[Work to complete] How many lines of the listing below contain the string "resolution", with case taken into account? Reply with the number alone.

***

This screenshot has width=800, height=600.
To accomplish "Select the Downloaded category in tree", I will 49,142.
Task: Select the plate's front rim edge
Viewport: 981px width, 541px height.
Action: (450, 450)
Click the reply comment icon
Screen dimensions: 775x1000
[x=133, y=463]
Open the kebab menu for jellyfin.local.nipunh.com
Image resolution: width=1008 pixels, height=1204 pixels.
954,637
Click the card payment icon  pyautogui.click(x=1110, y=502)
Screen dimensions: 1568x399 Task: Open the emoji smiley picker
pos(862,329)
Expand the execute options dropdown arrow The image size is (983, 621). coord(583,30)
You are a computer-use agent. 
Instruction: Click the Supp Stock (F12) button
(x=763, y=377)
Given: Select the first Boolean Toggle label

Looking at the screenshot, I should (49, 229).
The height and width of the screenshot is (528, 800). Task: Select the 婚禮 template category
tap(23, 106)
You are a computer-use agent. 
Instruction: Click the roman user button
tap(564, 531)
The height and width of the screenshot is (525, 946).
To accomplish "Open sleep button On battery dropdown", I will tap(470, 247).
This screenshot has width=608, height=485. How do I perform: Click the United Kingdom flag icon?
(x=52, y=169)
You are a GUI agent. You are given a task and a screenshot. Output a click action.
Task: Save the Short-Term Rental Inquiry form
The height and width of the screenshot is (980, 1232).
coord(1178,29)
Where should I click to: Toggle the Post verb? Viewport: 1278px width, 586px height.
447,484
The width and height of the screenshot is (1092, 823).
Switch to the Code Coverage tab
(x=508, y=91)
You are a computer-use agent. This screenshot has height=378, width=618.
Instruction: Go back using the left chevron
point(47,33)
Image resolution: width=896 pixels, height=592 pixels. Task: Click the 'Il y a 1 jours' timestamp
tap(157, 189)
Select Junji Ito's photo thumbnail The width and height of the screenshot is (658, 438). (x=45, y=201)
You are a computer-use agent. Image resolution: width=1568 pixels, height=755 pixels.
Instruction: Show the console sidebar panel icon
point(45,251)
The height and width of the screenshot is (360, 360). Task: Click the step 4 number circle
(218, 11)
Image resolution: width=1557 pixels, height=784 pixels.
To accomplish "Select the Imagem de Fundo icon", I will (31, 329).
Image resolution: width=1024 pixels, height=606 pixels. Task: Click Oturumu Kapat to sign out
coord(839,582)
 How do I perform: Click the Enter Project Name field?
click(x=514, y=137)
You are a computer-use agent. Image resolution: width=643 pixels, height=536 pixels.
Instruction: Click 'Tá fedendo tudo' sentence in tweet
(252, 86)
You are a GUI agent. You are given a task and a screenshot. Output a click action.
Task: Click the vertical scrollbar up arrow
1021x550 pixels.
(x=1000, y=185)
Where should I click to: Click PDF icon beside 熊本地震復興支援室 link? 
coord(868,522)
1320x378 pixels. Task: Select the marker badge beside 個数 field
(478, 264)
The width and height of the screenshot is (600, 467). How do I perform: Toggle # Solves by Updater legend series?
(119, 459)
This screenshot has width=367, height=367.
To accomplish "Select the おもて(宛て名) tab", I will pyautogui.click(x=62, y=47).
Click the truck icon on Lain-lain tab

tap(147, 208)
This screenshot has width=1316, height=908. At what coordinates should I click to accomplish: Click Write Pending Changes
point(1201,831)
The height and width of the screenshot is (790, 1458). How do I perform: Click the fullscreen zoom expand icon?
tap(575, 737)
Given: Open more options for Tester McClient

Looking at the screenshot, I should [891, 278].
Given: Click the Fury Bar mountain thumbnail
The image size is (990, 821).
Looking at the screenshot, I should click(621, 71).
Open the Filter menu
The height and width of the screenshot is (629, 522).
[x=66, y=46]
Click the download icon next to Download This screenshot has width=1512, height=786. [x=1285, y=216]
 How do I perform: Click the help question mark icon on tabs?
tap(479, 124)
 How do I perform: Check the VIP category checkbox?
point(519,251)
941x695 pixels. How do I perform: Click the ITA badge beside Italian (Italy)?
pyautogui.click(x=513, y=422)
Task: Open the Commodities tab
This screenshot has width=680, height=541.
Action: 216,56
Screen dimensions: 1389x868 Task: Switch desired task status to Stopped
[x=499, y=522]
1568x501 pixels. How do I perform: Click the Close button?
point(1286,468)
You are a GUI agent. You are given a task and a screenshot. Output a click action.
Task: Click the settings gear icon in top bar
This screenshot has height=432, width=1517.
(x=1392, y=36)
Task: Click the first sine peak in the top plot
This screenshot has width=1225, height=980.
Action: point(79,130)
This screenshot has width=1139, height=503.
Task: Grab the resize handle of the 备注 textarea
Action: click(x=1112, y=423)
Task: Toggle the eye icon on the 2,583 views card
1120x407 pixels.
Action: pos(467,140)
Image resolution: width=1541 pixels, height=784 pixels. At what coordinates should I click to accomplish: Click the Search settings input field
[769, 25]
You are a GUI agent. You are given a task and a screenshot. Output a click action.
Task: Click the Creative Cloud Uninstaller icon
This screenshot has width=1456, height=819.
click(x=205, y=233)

***

[Solution to this task] 7